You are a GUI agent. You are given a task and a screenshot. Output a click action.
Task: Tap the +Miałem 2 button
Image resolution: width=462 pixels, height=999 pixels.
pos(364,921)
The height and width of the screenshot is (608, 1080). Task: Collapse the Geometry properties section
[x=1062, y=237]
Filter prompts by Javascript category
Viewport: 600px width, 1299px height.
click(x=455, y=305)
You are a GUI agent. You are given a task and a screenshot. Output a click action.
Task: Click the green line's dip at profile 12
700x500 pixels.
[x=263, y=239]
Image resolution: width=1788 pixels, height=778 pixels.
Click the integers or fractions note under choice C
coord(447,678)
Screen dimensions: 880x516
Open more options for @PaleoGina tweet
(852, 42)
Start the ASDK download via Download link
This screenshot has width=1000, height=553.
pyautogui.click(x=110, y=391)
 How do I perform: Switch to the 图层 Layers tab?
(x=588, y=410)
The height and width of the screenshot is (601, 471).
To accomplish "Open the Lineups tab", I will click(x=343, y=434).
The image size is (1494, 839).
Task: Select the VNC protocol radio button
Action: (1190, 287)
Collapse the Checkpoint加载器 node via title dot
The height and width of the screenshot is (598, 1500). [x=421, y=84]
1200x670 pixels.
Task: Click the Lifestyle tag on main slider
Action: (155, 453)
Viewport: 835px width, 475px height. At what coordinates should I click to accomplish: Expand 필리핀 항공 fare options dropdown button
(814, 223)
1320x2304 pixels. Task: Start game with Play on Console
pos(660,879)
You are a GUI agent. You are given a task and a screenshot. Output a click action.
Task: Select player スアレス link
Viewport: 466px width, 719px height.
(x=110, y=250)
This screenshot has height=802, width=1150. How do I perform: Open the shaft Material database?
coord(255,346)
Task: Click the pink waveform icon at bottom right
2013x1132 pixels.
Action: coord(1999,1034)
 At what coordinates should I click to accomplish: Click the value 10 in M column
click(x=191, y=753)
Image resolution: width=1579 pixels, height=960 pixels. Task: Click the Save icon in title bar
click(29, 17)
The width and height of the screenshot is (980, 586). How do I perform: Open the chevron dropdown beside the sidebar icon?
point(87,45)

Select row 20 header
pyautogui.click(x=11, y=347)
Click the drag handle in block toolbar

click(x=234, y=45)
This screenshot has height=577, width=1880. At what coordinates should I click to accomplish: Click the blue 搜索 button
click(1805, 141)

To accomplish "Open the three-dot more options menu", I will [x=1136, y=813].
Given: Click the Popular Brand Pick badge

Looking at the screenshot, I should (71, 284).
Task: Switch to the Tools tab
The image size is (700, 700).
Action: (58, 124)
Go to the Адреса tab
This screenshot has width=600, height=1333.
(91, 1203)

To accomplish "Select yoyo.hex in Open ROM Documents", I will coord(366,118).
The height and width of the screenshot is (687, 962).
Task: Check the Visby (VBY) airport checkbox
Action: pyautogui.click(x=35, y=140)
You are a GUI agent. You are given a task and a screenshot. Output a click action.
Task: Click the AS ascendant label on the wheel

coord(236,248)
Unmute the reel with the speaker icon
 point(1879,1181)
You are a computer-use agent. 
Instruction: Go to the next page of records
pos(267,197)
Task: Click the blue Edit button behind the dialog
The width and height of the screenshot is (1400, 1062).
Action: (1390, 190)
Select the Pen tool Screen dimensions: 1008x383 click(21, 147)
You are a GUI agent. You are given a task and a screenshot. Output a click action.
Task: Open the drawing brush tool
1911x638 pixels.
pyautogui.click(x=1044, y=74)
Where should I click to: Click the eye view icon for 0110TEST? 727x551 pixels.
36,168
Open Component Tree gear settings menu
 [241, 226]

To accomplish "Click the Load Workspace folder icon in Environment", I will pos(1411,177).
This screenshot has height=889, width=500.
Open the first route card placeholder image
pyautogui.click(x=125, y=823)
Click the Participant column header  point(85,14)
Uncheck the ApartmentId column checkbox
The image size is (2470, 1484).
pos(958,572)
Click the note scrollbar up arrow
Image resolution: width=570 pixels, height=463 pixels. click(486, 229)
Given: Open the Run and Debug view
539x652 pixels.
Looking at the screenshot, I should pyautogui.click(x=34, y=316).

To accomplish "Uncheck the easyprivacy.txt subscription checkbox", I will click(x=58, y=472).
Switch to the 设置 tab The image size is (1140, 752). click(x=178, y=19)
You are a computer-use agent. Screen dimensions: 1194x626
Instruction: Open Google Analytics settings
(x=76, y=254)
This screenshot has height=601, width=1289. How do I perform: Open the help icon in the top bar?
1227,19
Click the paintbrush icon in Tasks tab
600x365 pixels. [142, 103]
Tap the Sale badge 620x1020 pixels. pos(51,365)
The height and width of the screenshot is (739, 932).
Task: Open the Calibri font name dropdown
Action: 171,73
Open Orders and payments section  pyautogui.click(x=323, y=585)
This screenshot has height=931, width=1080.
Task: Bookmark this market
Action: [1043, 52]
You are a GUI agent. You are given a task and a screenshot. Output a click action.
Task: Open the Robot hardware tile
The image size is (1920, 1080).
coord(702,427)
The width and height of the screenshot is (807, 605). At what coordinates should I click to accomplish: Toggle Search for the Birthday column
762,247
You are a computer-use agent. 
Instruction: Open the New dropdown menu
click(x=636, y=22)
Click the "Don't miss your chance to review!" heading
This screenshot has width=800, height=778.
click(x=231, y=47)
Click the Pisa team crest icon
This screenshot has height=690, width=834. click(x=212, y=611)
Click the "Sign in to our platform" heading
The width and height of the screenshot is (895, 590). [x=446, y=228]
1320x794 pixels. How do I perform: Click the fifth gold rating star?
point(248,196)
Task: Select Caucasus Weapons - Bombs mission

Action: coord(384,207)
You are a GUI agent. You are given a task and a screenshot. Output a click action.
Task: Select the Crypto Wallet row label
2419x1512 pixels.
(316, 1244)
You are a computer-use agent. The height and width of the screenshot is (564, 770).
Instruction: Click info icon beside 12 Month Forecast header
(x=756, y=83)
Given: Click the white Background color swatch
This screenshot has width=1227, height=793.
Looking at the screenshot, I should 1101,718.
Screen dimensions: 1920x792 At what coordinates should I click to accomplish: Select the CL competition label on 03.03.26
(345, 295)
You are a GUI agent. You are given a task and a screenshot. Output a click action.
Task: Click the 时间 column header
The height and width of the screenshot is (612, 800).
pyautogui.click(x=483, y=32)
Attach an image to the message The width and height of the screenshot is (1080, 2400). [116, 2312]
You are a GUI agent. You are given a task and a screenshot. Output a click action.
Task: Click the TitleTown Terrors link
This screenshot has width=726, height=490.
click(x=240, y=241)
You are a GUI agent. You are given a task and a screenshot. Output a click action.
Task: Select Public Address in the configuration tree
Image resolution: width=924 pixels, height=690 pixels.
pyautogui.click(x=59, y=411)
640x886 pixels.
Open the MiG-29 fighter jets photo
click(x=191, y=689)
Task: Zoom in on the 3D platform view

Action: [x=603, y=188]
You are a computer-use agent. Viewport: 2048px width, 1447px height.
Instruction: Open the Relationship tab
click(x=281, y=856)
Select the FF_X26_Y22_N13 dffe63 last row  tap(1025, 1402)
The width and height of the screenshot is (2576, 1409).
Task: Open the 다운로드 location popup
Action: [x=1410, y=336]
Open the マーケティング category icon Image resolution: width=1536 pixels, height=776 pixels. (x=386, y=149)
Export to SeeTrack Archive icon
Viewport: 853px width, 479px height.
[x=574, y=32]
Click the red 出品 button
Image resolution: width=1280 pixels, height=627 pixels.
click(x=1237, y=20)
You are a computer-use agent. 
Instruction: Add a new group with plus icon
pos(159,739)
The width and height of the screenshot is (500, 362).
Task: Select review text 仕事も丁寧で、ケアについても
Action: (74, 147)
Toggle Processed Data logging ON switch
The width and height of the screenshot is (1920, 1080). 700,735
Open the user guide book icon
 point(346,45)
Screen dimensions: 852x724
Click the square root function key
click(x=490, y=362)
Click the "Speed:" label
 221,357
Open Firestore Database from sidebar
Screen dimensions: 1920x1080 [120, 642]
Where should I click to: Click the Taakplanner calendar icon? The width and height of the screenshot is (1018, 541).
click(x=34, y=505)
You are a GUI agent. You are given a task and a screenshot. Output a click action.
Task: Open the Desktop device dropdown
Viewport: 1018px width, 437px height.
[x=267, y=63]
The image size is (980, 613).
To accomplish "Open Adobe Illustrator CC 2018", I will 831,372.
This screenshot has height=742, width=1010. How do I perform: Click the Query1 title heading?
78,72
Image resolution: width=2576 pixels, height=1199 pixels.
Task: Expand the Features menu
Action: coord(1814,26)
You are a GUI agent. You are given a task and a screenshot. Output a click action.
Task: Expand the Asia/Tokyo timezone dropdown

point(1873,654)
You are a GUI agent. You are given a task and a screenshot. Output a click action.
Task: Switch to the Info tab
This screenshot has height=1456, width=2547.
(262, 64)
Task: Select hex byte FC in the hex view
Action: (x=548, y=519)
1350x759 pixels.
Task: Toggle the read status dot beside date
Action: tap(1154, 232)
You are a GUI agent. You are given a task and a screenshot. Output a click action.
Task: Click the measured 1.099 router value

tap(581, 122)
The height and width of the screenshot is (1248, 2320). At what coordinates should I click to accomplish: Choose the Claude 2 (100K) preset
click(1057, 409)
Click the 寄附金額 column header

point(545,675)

■ Stated goal ■
Copy the records from the line containing "Open Firestore Database from sidebar" through the line containing "point(1873,654)", reproducing each line in that stretch verbatim.

■ Exercise result ■
Open Firestore Database from sidebar
Screen dimensions: 1920x1080 [120, 642]
Where should I click to: Click the Taakplanner calendar icon? The width and height of the screenshot is (1018, 541).
click(x=34, y=505)
You are a GUI agent. You are given a task and a screenshot. Output a click action.
Task: Open the Desktop device dropdown
Viewport: 1018px width, 437px height.
[x=267, y=63]
The image size is (980, 613).
To accomplish "Open Adobe Illustrator CC 2018", I will 831,372.
This screenshot has height=742, width=1010. How do I perform: Click the Query1 title heading?
78,72
Image resolution: width=2576 pixels, height=1199 pixels.
Task: Expand the Features menu
Action: coord(1814,26)
You are a GUI agent. You are given a task and a screenshot. Output a click action.
Task: Expand the Asia/Tokyo timezone dropdown

point(1873,654)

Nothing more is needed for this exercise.